Glinda McCoy awaited a visit from her son, Maurice McCoy, on Jan. 9. When he failed to show up at her Lorton home, she telephoned him but couldn’t get through.

“I called him and the line was busy. He was supposed to have been here at 8 o’clock,” McCoy, 49, said.

That evening Maurice watched television in the lower level of his Belvedere Drive town house in Dale City where he lived with several roommates.

When three shots were fired through a window, one bullet hit the 22-year-old in the head.

He never regained consciousness and died at the hospital two days later. His killer is still at large.

“I kept calling up until 9 o’clock.

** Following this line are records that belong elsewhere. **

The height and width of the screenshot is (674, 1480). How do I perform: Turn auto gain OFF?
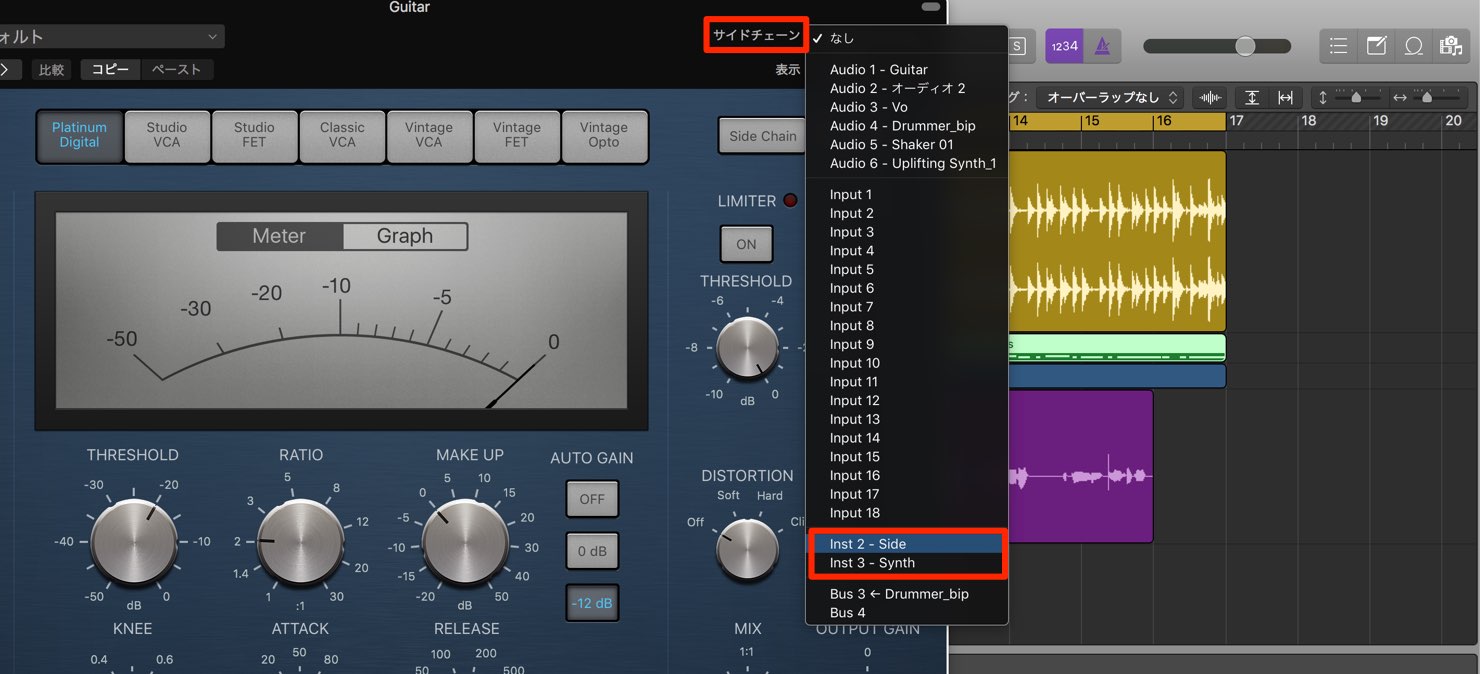pyautogui.click(x=592, y=499)
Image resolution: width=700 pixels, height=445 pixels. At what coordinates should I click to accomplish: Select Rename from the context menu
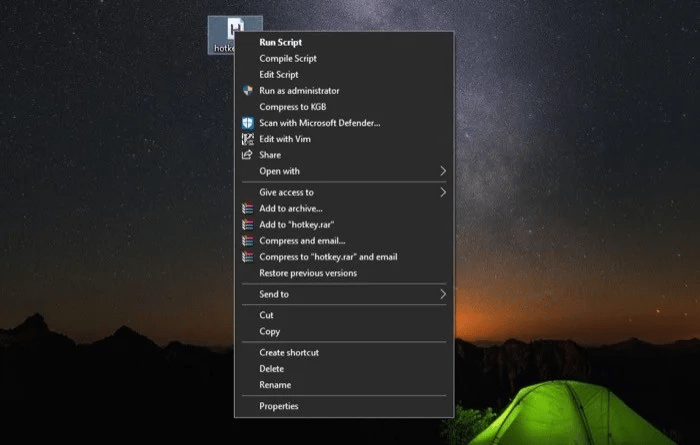[275, 385]
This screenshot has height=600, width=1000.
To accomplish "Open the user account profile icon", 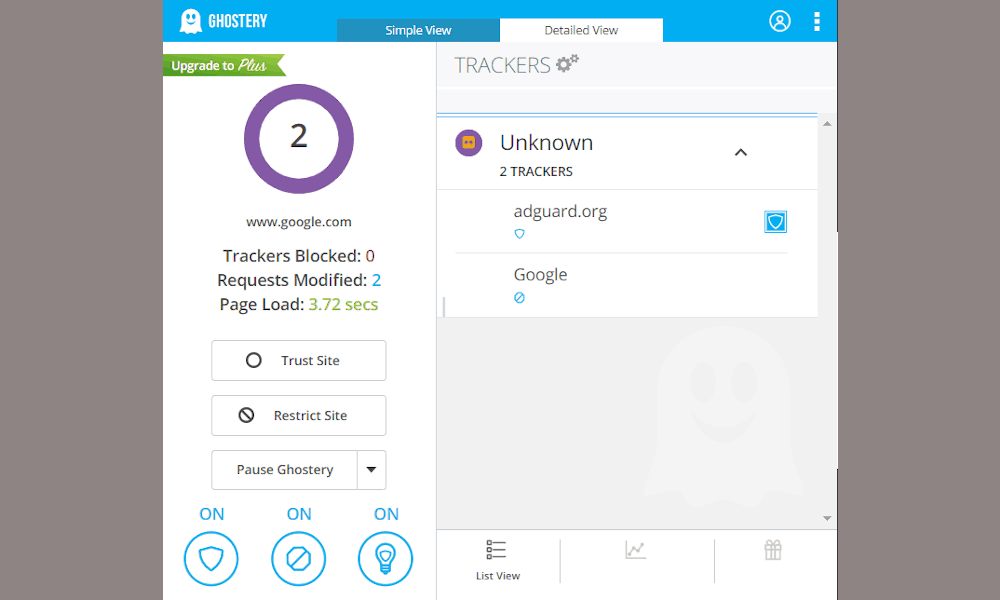I will pos(780,21).
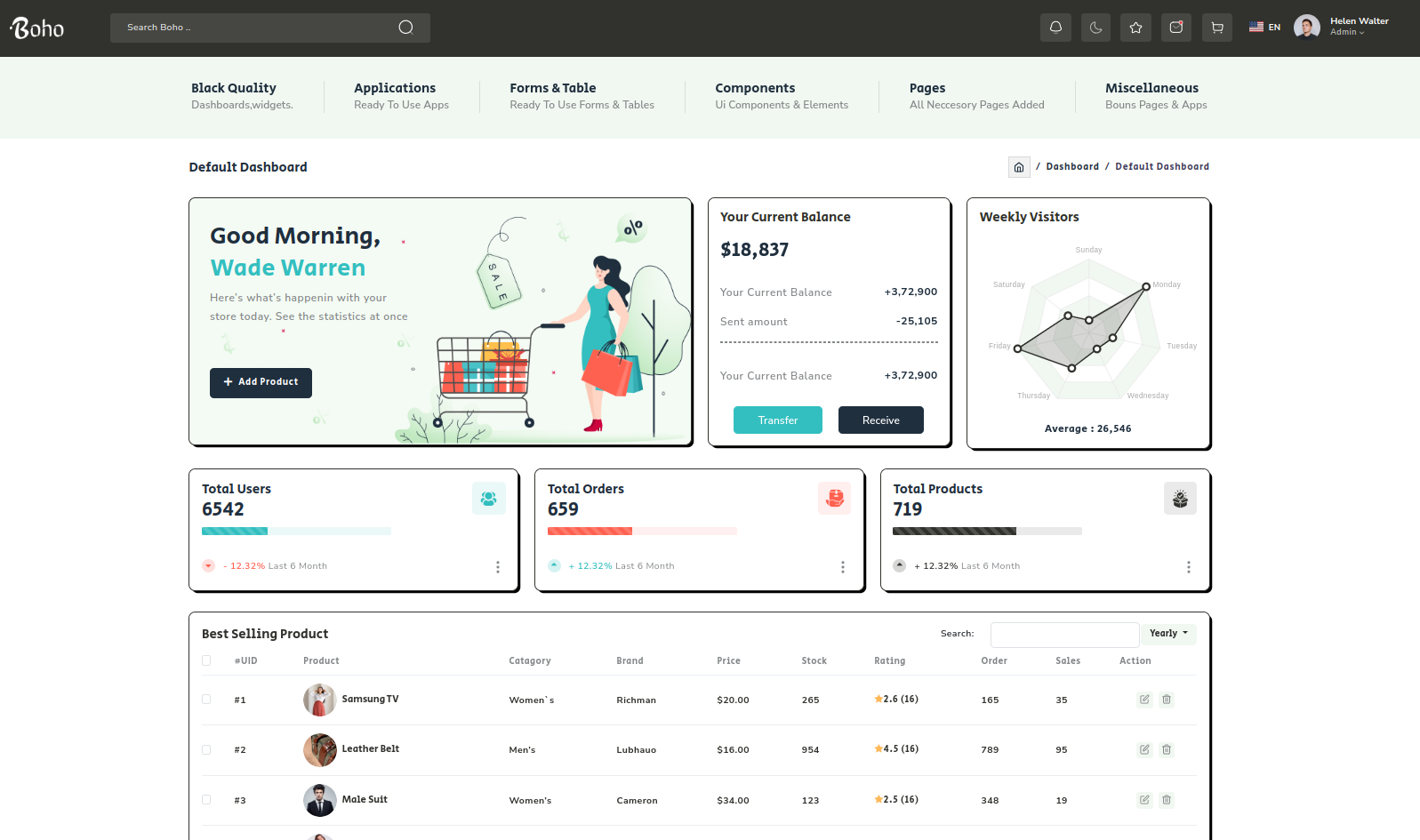The height and width of the screenshot is (840, 1420).
Task: Open the shopping cart icon
Action: [x=1216, y=28]
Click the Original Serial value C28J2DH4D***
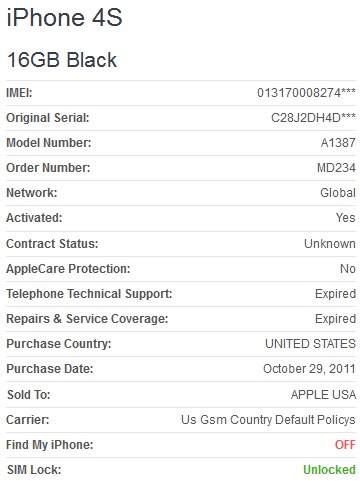Viewport: 360px width, 481px height. 313,117
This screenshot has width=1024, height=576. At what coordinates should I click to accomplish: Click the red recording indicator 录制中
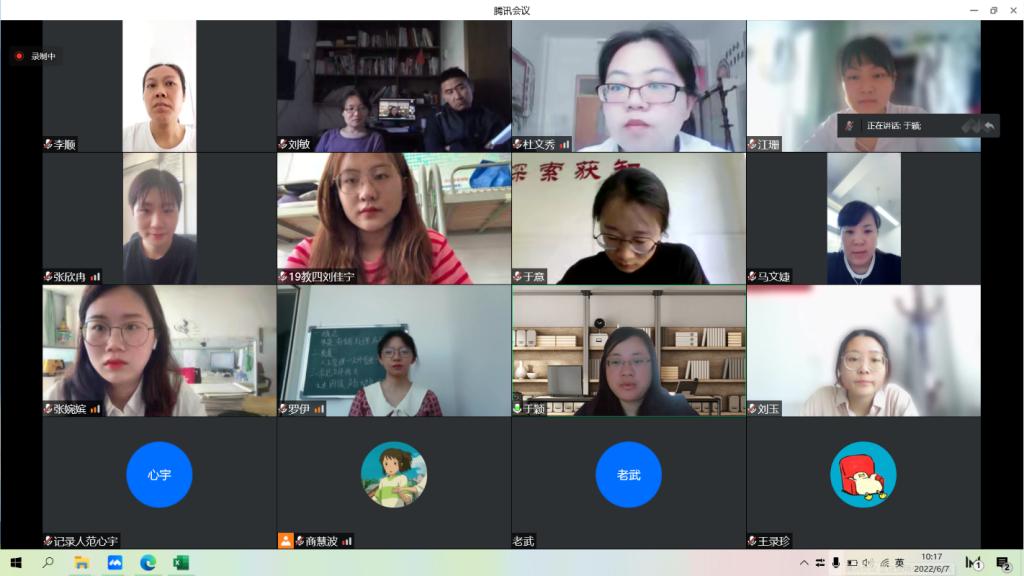(x=35, y=56)
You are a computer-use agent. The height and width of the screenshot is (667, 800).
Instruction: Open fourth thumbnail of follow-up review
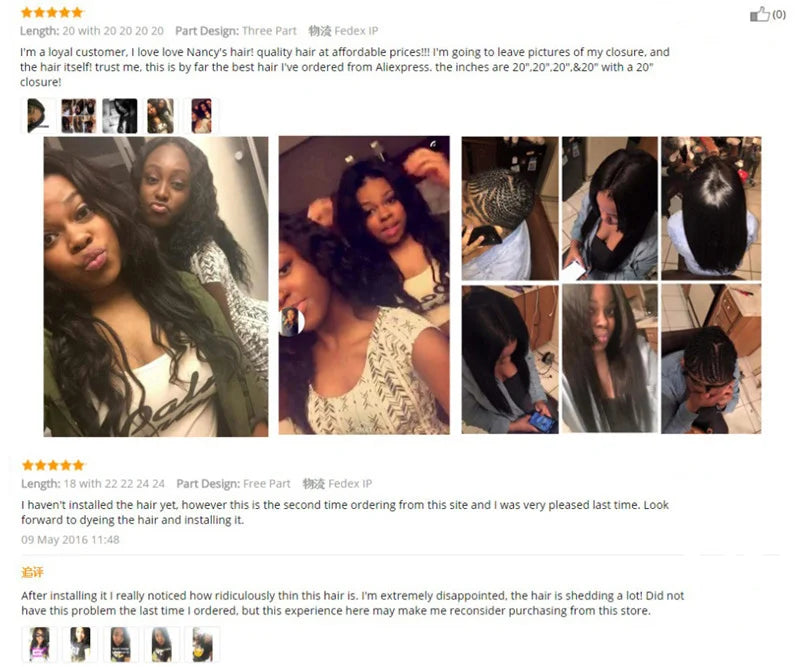[x=161, y=645]
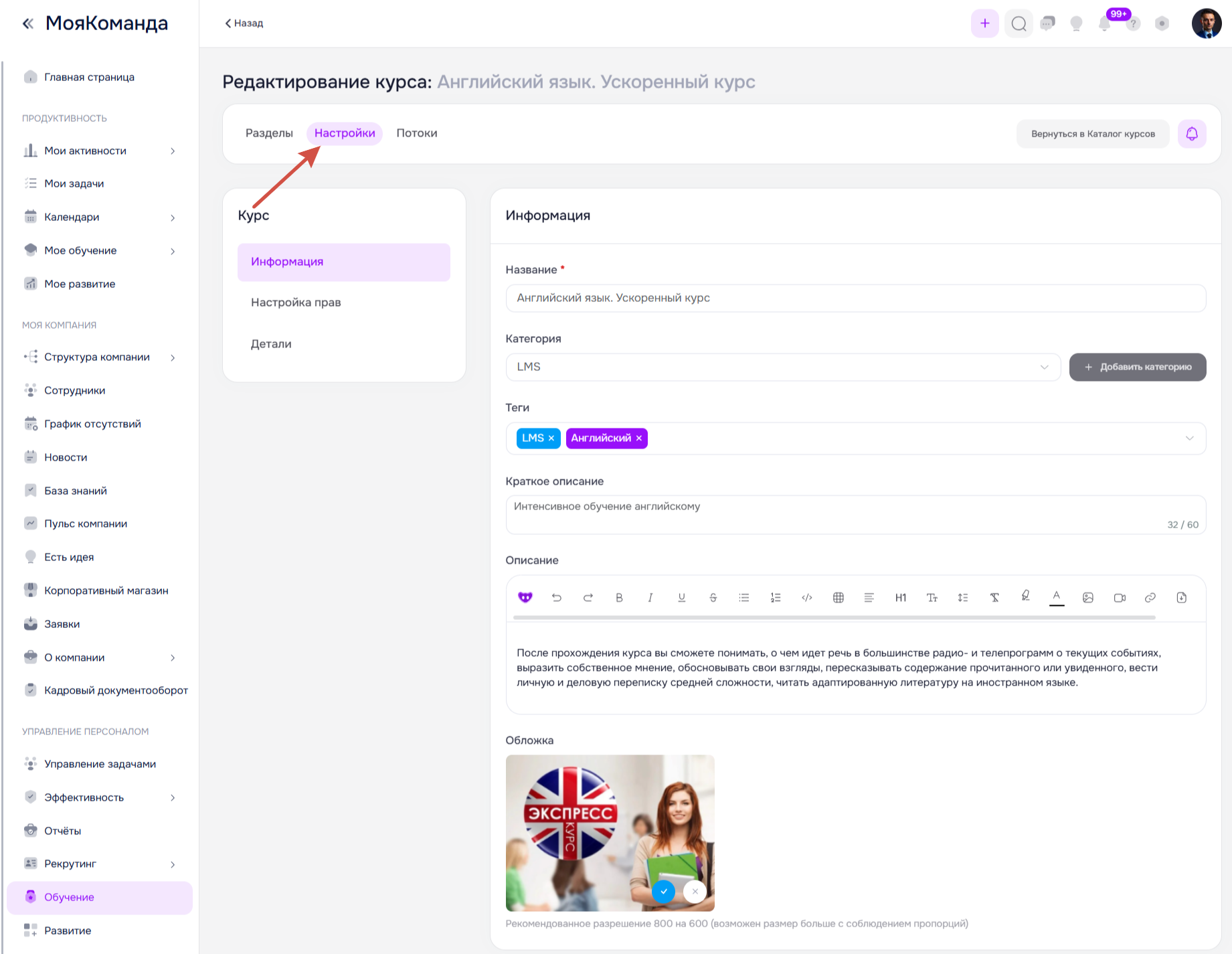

When I hung up the phone, one of his roommates called and told me Maurice had been shot,” she said.

Before being removed from life support, Maurice accomplished one final deed. He donated a kidney to his mother.

Glinda McCoy, who was on a waiting list for five years, knew her son was an organ donor but she didn’t know she was eligible as a recipient.

A representative of the Washington Regional Transplant Consortium contacted her soon after the shooting.

“[Becoming a recipient] didn’t come across my mind at the time,” said McCoy, who has been working part-time night jobs since she was laid off from a phone company several years ago.

“It just came up that I was on the transplant list and they said, ‘Did you know that you can receive one of your son’s kidneys?’ “

The familial connections made Glinda McCoy a promising recipient and increased the chances that the transplant would be a success.

Still, McCoy said she wasn’t convinced she was the best candidate for one of Maurice’s kidneys.

“I was thinking about the people who were a lot sicker than me,” she said.

“With me being on dialysis for over 10 years, I’ve seen a lot of people die who needed kidneys real bad and I’m talking about young people,” she said.

A word from Jasmine Johnson, her son’s fiancee and mother of Maurice’s 2 1/2-year-old, Devon, convinced her to reconsider.

“What made me go ahead and do it was that he had told his fiancee that if something was to ever happen to him, he wanted me to have his kidney,” McCoy said.

Sara Idler, spokeswoman for the consortium, said Maurice McCoy’s decision to become an organ donor saved other lives as well.

“There were seven recipients. Most of the organs went to people in this area. One went outside the area,” Idler said.

McCoy’s lungs went to two people. Another received his pancreas. One person got his liver and another got his remaining kidney, and another got his heart.

Generally there are eight transplantable organs that may be harvested from a body, Idler said. Because there is no intestinal transplant program in the Washington, D.C., area, generally only seven are recovered.

Idler said it isn’t often that people McCoy’s age think to sign up for organ donation.

“He had that he wanted to be an organ donor on his driver’s license, which is an exceptional step for a young man to take,” Idler said.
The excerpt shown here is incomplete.